**Supplied passage:**
◆ ◆ ◆
It took a couple of years of this sort of thing to build up the momentum for the really big stuff during the New Deal, so I think that if we focus on building strength, and pulling off events like this, our strength will only increase in the years ahead. Maybe not the Conservadem's, but they're really not my concern. And since Obama loves them so much, he's not my concern, either. He will come to us when there's nowhere else to go.
I want to be clear, I'm not giving up on us getting a decent bill this year. But I think that if we take a longer view--and don't buy the Versailles CW that it's got to be now or never--then we'll be much better prepared to hang tough in the short run, and not fold. And that's what's needed to win.
Don't get me wrong--I want health care reform to pass this year. But I want us to be both as clear and strong as we possibly can be. And I want to draw a very clear distinction between the logic of Versailles and the Democratic leadership, and the logic of progressive Democrats out in the wilds of America.
Inside Versailles, there can be no doubt--if the Democrats don't pass health care now, it will be dead for another decade or more--and so will the Democrats. There can be no doubt about this, just as there could be no doubt that Iraq had WMDs, and that Bush's election in 2004 signaled the consolidation of a permanent GOP governing majority.
◆ ◆ ◆
**Data excerpts:**
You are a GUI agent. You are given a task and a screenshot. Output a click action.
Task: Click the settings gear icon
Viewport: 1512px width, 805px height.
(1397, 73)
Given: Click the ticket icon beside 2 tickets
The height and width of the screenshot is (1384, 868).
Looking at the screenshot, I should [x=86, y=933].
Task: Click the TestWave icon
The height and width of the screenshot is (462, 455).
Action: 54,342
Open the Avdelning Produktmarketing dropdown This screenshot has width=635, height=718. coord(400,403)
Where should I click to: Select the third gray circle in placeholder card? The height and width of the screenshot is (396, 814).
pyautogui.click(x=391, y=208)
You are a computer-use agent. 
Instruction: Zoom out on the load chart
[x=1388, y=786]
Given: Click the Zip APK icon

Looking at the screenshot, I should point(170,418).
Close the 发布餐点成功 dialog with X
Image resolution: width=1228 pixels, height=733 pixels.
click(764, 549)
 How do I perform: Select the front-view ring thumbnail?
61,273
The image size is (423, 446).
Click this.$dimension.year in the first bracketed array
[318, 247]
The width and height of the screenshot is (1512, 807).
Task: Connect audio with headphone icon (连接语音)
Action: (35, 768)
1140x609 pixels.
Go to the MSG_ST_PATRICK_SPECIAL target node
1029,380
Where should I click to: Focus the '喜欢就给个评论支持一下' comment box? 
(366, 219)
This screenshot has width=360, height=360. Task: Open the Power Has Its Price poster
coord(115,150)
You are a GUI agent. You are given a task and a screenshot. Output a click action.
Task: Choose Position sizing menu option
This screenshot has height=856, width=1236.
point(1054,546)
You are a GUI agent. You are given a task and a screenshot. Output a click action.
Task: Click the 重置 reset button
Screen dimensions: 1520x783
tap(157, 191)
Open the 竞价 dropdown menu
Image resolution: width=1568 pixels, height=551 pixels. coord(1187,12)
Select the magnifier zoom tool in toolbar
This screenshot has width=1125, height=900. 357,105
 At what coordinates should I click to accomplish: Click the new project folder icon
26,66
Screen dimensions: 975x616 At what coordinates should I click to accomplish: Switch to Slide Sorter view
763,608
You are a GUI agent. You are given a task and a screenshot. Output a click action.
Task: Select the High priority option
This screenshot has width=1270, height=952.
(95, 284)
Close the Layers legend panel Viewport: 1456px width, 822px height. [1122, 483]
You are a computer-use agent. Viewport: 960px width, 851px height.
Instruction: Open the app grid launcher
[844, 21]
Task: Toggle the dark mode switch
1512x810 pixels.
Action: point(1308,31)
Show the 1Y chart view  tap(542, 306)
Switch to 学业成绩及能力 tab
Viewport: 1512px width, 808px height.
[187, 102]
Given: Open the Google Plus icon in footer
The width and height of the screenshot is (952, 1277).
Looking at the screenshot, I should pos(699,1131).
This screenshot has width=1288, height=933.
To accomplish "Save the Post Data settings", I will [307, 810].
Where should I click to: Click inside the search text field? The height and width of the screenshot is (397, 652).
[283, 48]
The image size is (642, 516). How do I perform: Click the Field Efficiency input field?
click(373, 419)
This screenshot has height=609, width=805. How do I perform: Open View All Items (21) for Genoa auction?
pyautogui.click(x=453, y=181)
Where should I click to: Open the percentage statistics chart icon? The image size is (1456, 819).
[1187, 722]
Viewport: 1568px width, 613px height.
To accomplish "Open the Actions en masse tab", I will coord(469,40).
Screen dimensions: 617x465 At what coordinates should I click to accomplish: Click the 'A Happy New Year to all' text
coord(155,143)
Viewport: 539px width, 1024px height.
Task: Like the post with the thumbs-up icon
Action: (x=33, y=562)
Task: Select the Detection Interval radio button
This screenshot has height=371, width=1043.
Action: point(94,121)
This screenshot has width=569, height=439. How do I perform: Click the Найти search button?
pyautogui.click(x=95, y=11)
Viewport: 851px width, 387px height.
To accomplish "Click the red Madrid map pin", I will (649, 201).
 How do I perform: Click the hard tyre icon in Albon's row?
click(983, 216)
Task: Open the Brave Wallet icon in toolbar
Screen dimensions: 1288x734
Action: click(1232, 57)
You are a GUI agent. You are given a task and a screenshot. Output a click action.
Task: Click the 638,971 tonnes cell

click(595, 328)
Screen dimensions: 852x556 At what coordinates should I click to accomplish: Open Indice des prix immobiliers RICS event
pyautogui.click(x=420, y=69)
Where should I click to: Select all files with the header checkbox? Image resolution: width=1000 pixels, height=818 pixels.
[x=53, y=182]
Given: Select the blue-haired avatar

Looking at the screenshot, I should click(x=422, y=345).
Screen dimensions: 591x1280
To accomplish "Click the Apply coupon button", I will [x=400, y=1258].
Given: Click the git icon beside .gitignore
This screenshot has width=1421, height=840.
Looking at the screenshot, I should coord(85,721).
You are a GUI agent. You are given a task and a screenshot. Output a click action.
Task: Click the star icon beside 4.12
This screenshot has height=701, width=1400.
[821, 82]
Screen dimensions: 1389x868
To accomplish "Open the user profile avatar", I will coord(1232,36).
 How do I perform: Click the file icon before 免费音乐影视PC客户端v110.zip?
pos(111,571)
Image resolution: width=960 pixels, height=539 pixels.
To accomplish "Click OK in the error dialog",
◆ ◆ ◆
**Request A:**
In the health care passage, what does Versailles hold will happen if the Democrats don't pass health care now?
**Request B:**
Can you shorten the paragraph of the health care passage that begins "I want to be clear" while keeping its main points?
The entries play no part in this.

**Task solution A:**
Health care will be dead for another decade or more, and so will the Democrats.

**Task solution B:**
The writer still hopes for a decent bill this year but argues that taking a longer view, and rejecting the Versailles CW that it's now or never, would better prepare them to hang tough in the short run without folding, which is what winning requires.